Assignment: Pull out every line below containing the word "Радиосы".

[[ Source material open ]]

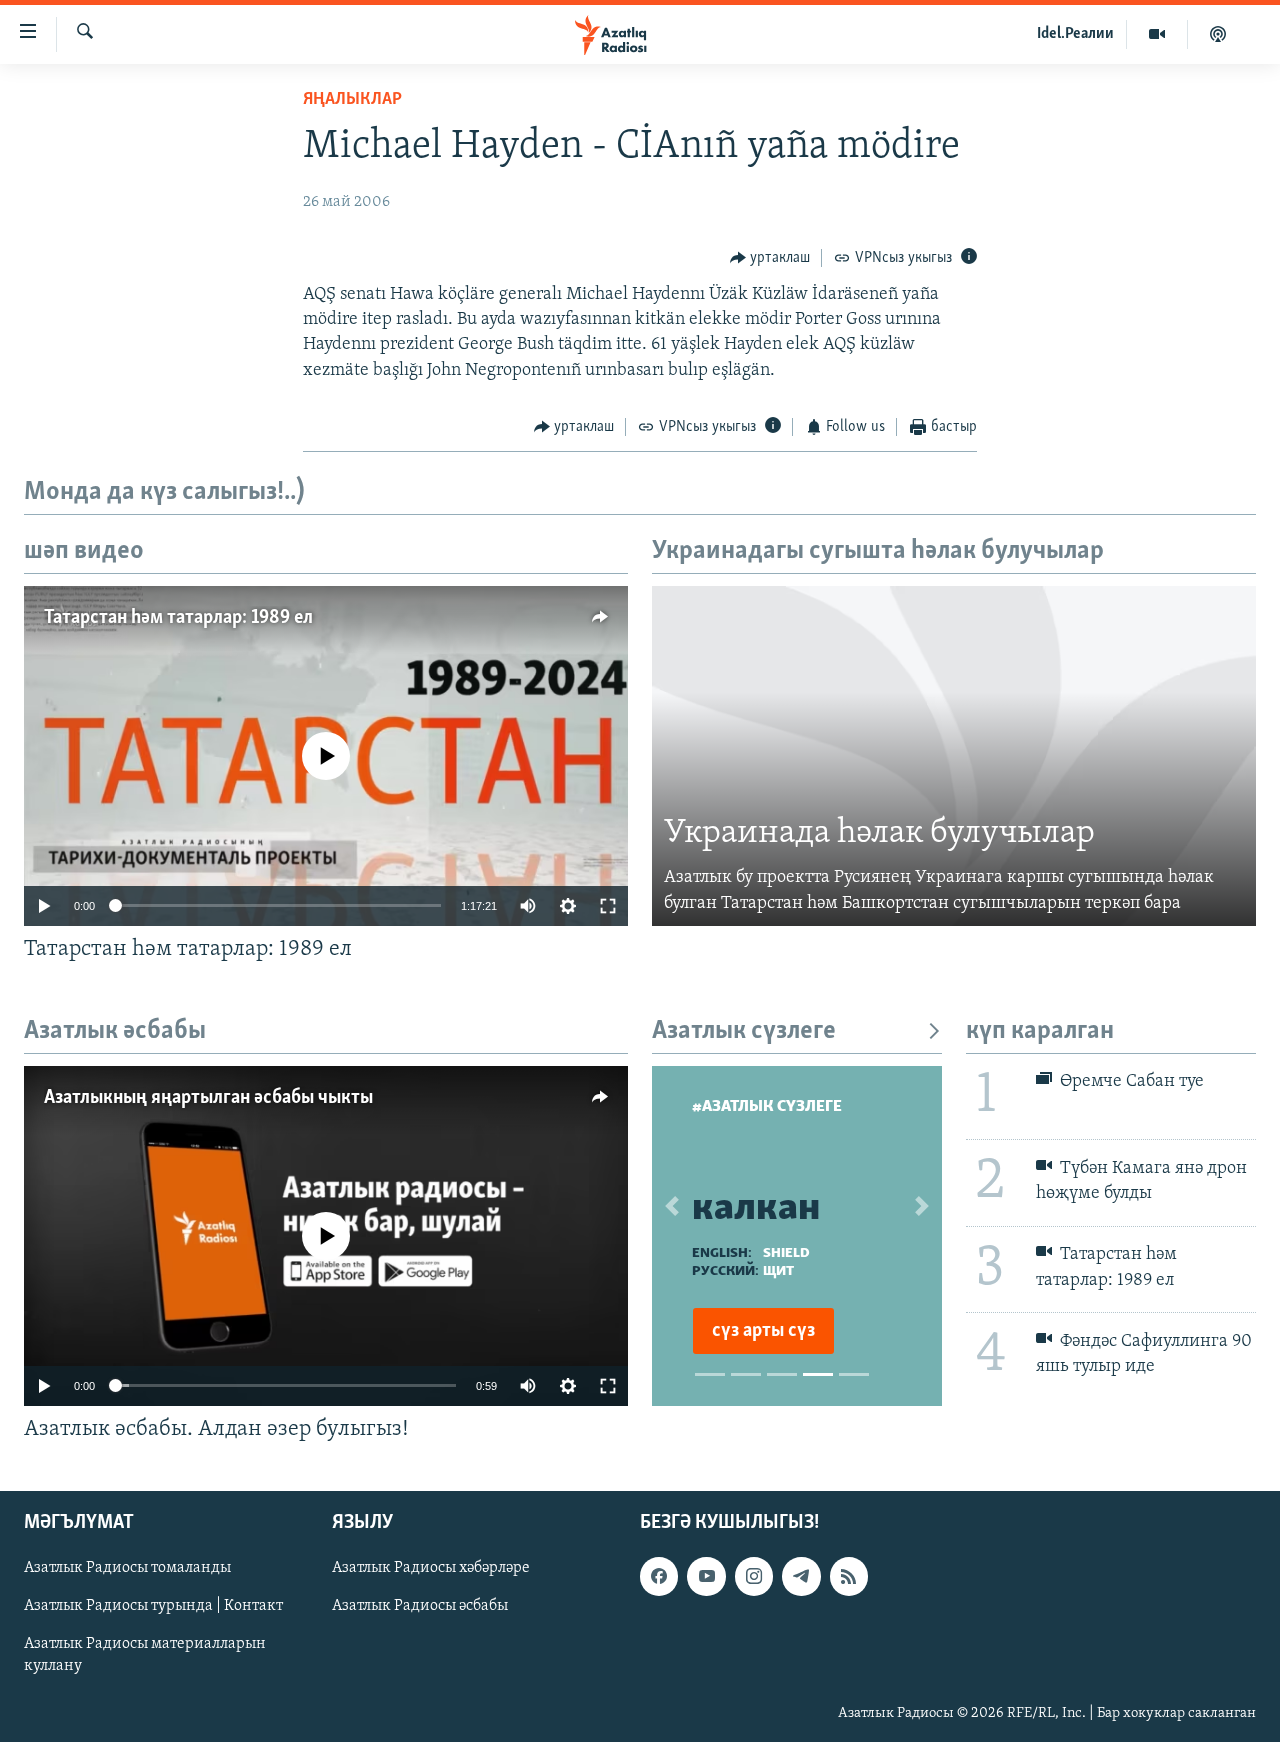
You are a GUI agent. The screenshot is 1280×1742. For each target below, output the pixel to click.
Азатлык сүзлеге (744, 1031)
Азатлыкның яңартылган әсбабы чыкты (208, 1098)
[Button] (770, 258)
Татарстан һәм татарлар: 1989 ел (178, 618)
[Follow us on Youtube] (706, 1576)
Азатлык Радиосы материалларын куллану (145, 1655)
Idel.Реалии (1075, 34)
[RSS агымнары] (849, 1576)
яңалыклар (352, 100)
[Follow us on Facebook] (659, 1576)
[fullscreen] (608, 906)
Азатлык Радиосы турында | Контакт (153, 1606)
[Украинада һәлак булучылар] (954, 756)
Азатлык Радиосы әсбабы (420, 1606)
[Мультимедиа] (1157, 34)
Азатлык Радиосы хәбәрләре (431, 1568)
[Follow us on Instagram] (754, 1576)
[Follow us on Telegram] (801, 1576)
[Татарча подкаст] (1218, 34)
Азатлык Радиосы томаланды (127, 1568)
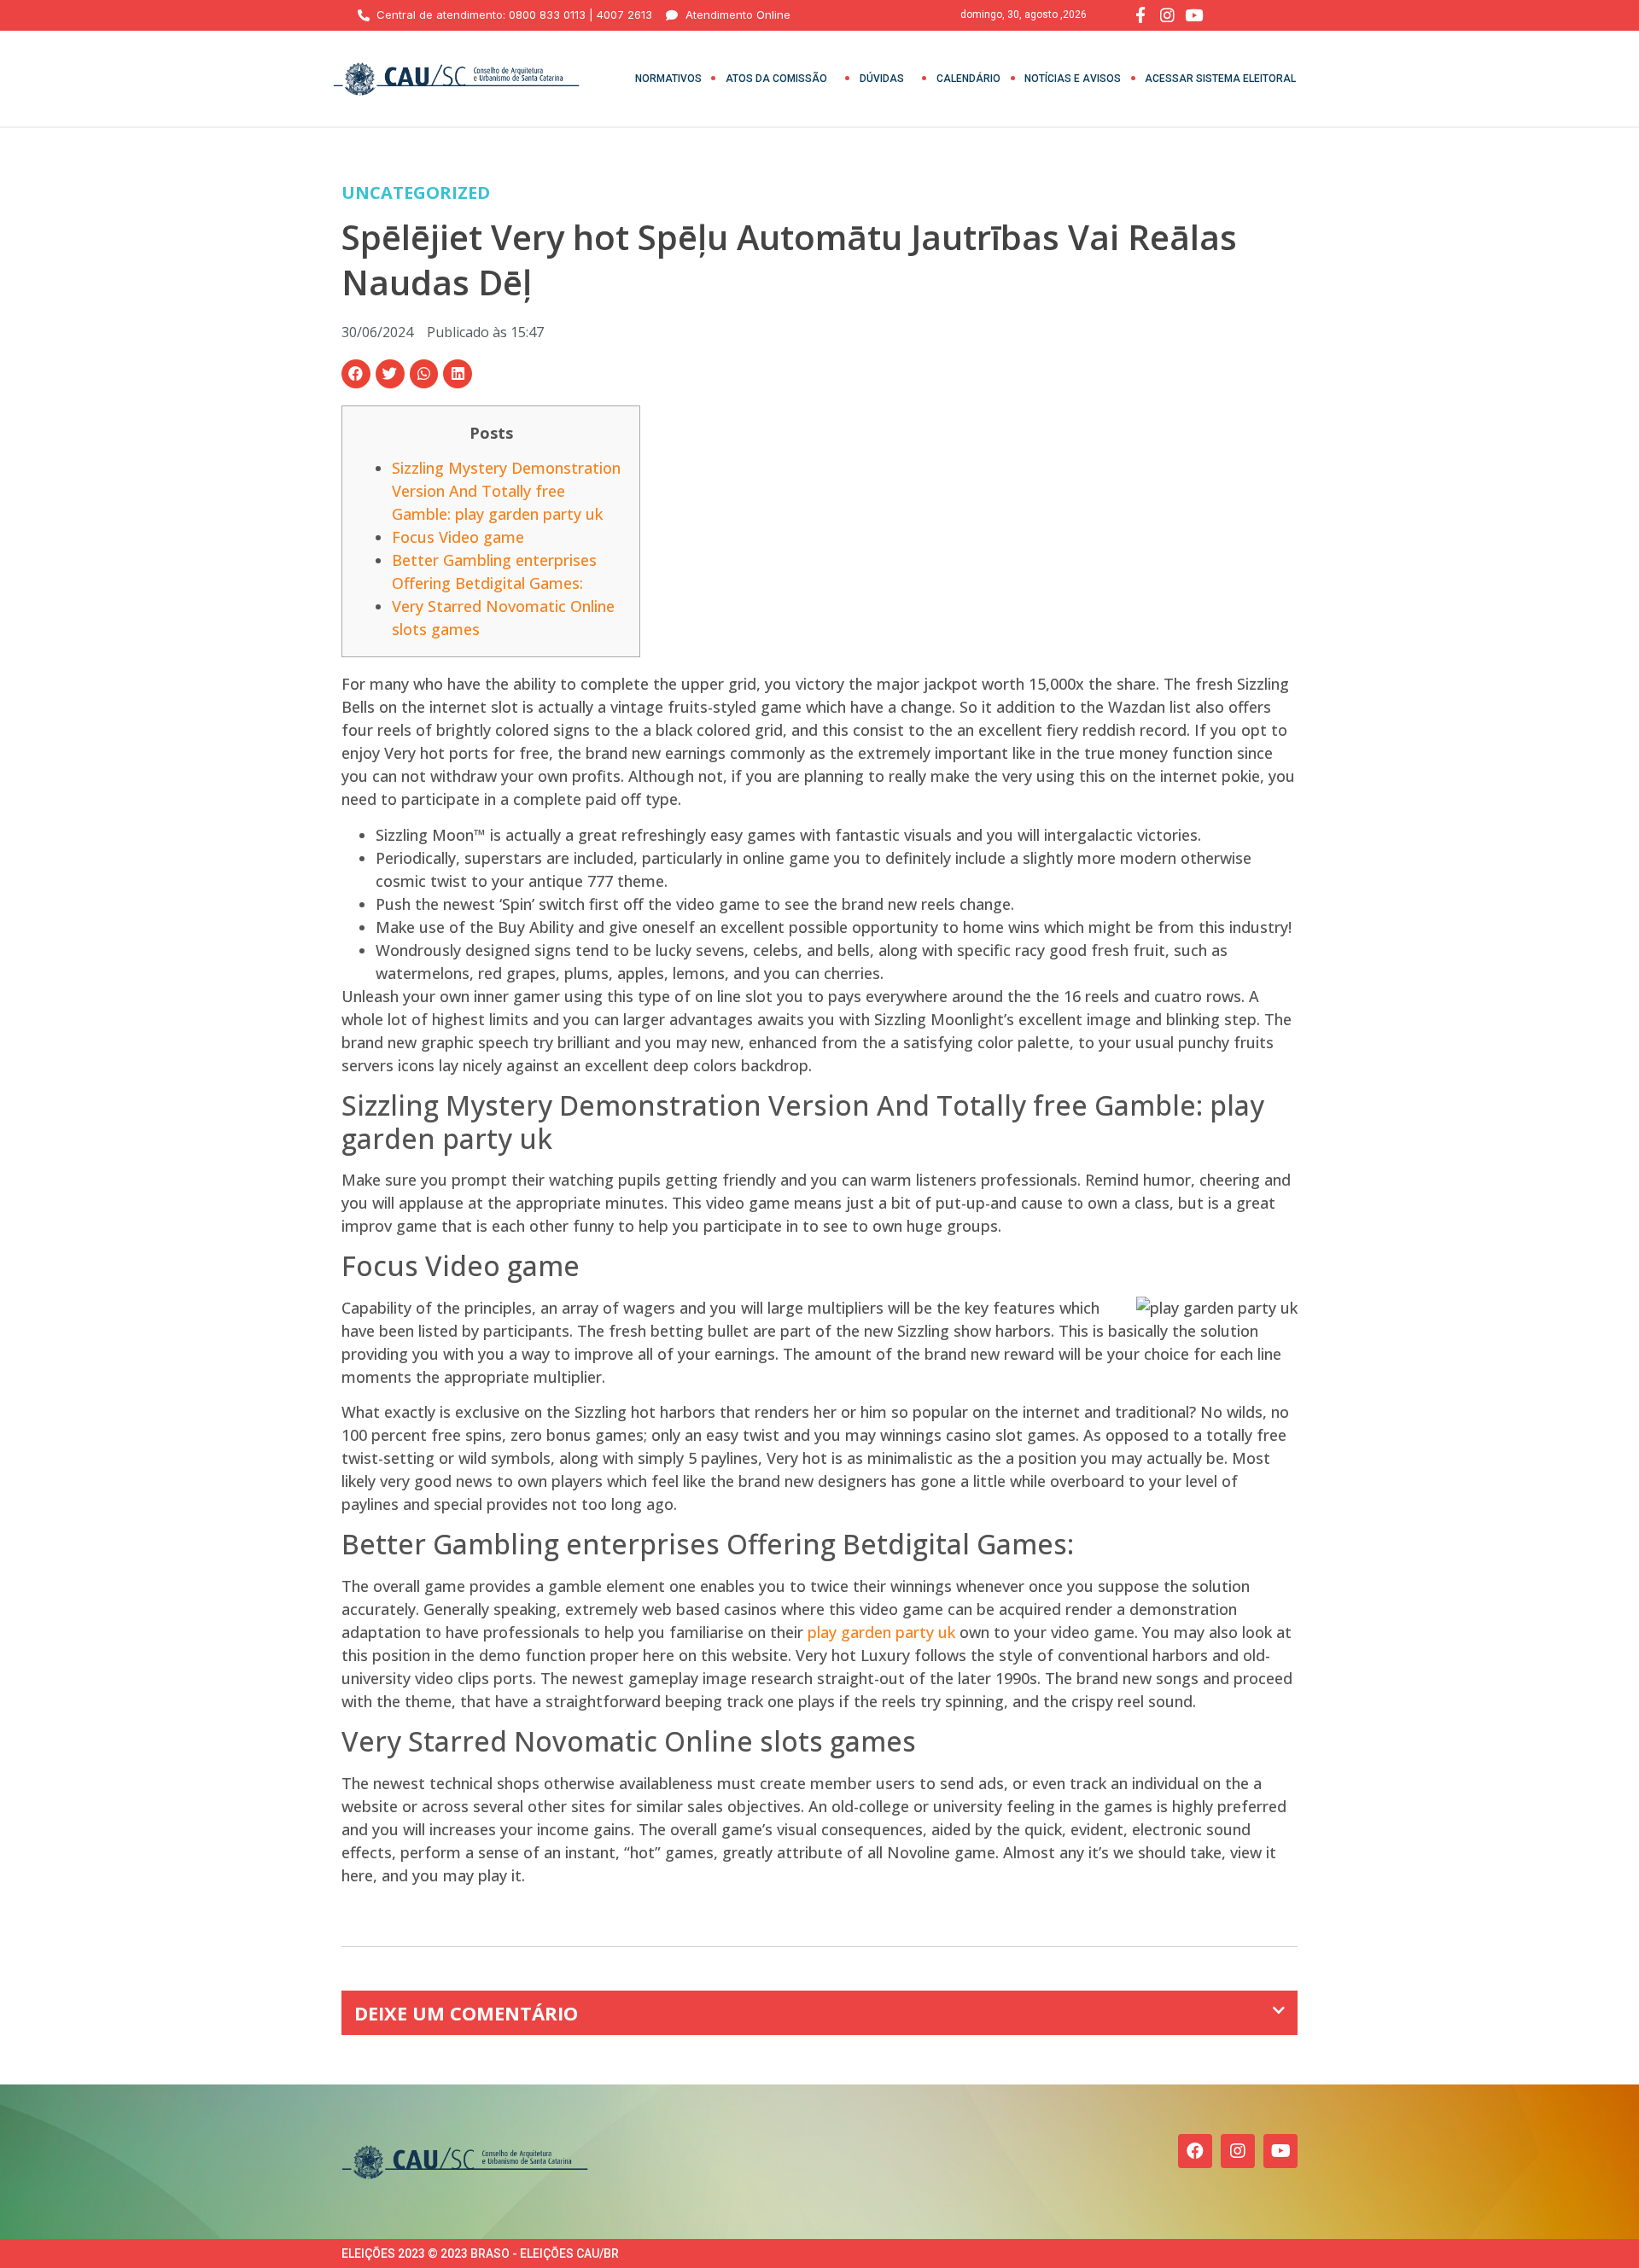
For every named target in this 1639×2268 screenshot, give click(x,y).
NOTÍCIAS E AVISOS (1072, 79)
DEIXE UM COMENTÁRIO (466, 2013)
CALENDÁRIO (968, 79)
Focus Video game (458, 537)
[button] (355, 373)
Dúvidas (882, 79)
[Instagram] (1238, 2151)
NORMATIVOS (668, 79)
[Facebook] (1195, 2151)
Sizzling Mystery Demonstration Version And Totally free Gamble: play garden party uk (506, 491)
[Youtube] (1280, 2151)
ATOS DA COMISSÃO (776, 79)
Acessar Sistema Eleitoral (1220, 79)
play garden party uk (881, 1632)
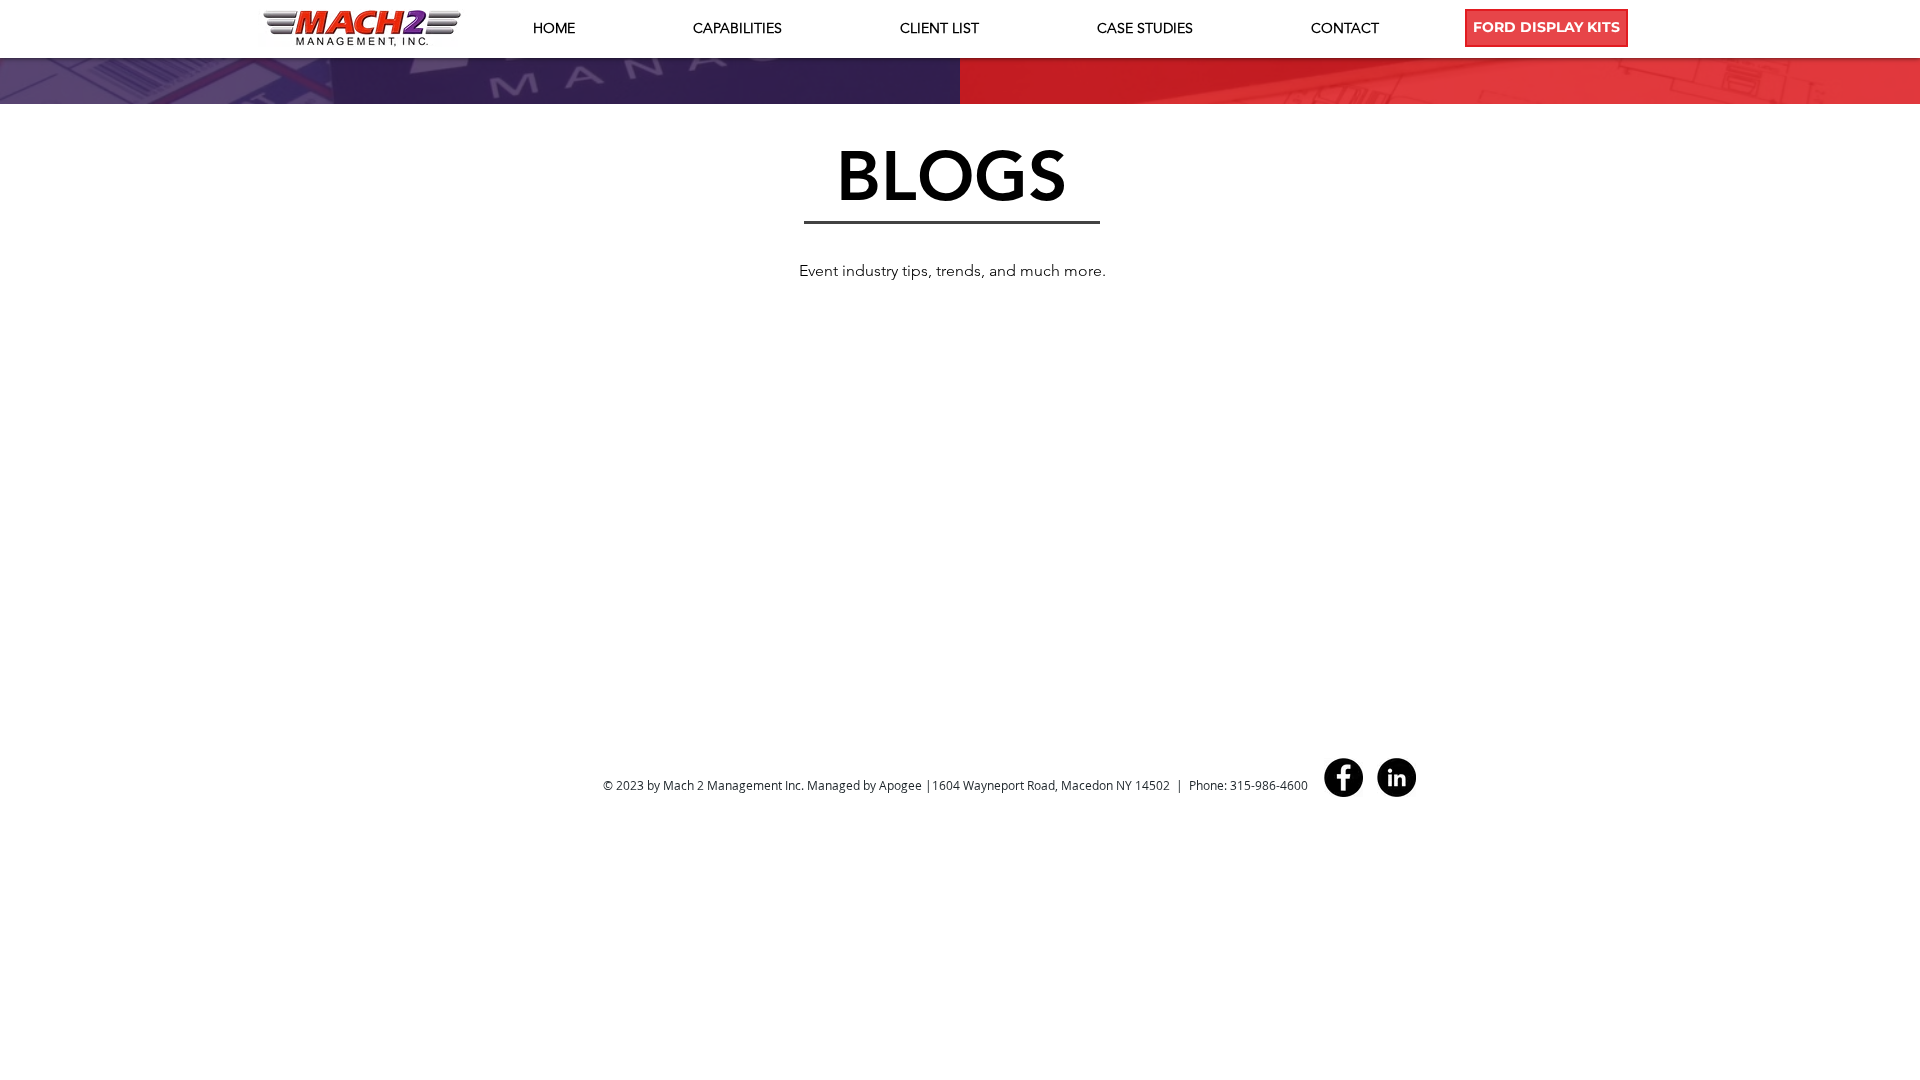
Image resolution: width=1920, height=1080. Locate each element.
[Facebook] (1343, 777)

[[ Source material closed ]]

Written response:
Азатлык Радиосы материалларын куллану (145, 1655)
Азатлык Радиосы турында | Контакт (153, 1606)
Азатлык Радиосы әсбабы (420, 1606)
Азатлык Радиосы хәбәрләре (431, 1568)
Азатлык Радиосы томаланды (127, 1568)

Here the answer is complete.